Chaerin menunduk dan menghela nafas panjang. Ya, itu artinya adalah perpisahan.

 

Menyadari tatapan itu, youngbae tersenyum. Seakan berusaha menenangkan Chaerin. Ia membelai rambut sang belahan jiwa. “Aku akan baik-baik saja, Chae.”

 

“Belajarlah, lalu kembali menjadi seorang dokter yang luar biasa. Kau tidak perlu memikirkanku sejauh itu. Aku akan menunggumu disini. Kau hanya cukup berjanji padaku bahwa kau tidak akan melupakanku. Tak perlu mengkhawatirkanku, Chae.”

 

Chaerin merasakan kekhawatirannyaa luntur seketika. Alasan kenapa ia begitu menyayangi Youngbae adalah karena Younbae mampu menebak kegelisahannya dengan mudah.

 

Ia tenggelam di dalam pelukan Youngbae dan melupakan kegelisahannya.

 

Chaerin sangat beruntung memiliki Youngbae. Dan Youngbae sangat beruntung memiliki Chaerin.

 

Setelah dua pasang kaki itu menapak di bandara. Keduanya menghela nafas panjang, bahkan lebih panjang dari biasanya. Genggaman mereka semakin erat seakan ada lem super di telapak tangan mereka.

 

“Kita sudah sampai.”

 

“Ya.”

 

Youngbae merasa enggan melepaskan tangan mungil milik gadisnya. Rasanya berat harus ditinnaglakn olehnya. Chaerin pun merasakan hal yang sama. Sangat tak ingin meninggalkan Youngbae.

 

Baik Chaerin maupun Youngbae, keduanya membenci perpisahan.

 

Youngbae melempar pandangannya menyusuri wajah bidadari milik Chaerin. Menatap mata hazelnya lebih dalam. Menyadari meta indah itu berkaca-kaca, Youngbae memeluk Chaerin agak lama. Lalu mengecup kening sang gadis, tak lupa membelai rambut panjangnya. “Hati-hati, Chae.”

 

Chaerin memaksakan senyum walaupun matanya sudah memanas dan siap menjatuhkan cairannya kapan saja. “Aku akan merindukanmu, Dong.”

 

“Aku juga, hubungi aku saat kau sudah sampai.”

 

Chaerin merogoh saku hoodie abu-abunya dan mengeluarkan secarik surat. Diberikannya surat itu pada Youngbae. “Aku tidak akan meninggalkan apapun selain ini. Bacalah setelah aku pergi selama tiga hari.”

 

Youngbae menerima surat itu. Tersenyum. Lalu memasukannya ke dalam tas pinggangnya. “Hanya beberapa tahun saja, bukan?”

 

“Ya, hanya beberapa tahun saja.”

 

Chaerin menatap arloji yang memeluk pergelangan tangannya. “Aku harus pergi sekarang, Bae.”

 

“Aku sangat mencintaimu.”

 

Setelah mengucapkan itu, Chaerin melangkah pergi. Sesekali mencuri-curi pandang pada tubuh kaku sang kekasih yang tengah menatap tiap langkahnya sendu. Lalu menghilang dibalik kerumunan orang-orang yang berlalu-lalang disana.

 

Dan saat itu pula, baik Youngbae maupun Chaerin, keduanya sama-sama menjatuhkan air mata.
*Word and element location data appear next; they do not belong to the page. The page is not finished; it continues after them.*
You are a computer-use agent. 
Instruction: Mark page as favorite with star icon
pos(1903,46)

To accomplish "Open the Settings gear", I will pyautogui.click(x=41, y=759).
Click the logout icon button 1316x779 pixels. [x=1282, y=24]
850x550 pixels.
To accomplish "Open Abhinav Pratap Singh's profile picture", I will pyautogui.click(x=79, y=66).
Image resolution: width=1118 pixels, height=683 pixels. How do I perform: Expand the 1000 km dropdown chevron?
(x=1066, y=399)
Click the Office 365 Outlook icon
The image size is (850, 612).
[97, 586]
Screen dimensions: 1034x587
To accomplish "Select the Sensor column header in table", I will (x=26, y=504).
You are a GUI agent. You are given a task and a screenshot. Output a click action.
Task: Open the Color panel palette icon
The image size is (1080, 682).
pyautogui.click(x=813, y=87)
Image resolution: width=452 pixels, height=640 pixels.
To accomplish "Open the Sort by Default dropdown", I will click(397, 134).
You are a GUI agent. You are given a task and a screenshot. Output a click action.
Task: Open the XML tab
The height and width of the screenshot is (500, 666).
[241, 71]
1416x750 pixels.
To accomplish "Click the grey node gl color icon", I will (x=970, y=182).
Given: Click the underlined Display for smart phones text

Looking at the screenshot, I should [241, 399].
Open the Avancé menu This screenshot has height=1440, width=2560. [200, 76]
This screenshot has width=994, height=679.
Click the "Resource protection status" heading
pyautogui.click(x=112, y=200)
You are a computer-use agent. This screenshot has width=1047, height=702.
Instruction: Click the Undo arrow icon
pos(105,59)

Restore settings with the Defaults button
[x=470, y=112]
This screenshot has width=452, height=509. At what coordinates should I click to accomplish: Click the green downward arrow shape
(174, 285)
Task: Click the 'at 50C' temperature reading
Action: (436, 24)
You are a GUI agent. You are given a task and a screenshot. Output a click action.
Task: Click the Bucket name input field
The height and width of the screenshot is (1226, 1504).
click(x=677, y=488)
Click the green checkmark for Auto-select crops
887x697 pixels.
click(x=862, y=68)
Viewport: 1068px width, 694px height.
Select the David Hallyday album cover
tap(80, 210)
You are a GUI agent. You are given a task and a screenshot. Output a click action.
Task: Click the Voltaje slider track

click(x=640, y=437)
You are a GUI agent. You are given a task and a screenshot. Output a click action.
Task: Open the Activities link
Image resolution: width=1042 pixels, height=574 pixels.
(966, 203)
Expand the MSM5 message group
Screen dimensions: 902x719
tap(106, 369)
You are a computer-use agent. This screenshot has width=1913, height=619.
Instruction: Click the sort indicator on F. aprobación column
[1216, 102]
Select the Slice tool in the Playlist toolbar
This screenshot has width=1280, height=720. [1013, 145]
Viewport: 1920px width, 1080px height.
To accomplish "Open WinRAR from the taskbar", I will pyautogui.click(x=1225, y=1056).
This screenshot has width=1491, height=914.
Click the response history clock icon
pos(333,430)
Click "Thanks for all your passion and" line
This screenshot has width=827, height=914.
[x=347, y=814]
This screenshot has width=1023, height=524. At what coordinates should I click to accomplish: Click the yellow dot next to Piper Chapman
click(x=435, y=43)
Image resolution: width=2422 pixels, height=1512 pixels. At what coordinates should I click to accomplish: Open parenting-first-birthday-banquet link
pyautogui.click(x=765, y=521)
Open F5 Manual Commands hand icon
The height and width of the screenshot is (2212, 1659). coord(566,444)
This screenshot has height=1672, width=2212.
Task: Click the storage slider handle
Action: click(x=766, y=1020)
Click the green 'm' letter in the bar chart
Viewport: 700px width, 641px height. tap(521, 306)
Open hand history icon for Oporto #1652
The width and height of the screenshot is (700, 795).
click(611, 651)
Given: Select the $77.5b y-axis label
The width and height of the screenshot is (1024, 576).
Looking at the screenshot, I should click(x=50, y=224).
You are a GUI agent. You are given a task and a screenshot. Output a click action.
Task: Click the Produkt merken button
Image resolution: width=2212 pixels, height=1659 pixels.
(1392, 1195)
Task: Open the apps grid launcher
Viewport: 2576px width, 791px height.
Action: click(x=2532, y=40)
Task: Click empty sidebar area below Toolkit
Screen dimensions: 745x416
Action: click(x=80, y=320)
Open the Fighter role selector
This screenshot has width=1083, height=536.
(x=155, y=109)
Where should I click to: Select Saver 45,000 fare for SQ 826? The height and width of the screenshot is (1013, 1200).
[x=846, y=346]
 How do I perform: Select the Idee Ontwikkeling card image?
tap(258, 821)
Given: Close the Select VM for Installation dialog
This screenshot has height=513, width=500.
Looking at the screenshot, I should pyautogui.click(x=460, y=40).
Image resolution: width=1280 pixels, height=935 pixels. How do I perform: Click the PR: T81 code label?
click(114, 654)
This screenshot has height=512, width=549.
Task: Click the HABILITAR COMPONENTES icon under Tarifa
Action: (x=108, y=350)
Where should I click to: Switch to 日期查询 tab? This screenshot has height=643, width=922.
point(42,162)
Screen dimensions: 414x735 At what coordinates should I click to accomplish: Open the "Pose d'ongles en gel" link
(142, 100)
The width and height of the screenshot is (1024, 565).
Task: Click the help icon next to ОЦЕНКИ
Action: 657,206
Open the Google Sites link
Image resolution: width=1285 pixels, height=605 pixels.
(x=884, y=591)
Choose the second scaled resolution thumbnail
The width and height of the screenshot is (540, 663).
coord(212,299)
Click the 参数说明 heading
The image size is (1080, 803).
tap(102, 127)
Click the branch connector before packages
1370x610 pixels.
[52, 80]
Youngbae memutar knob pintu apartemennya lalu menjatuhkan diri ke sofa empuk beludru merahnya. Entah bagaimana bisa hatinya merindukkan Chaerin. Padahal, baru dua jam Chaerin pergi dari hadapannya.

 

Drrt…drrt…

 

Getaran yang berasal dari sakunya menginterupsi keribduannya. Dengan malas, dikeluarkannya ponsel itu dari sakunya. Setelah mengecek nama sang penelpon. Ia menyentuh tombol hijau.

 

“Ya, Jiyong?”

 

“Kau sudah lihat Tv?”

 

“Belum, ada apa?”

 

Si penelepon memberi jeda panjang. Membuat Youngbae mengerutkan keningnya bingung.

 

“Lihatlah di Tv. Aku akan ke apartemenmu sekarang.”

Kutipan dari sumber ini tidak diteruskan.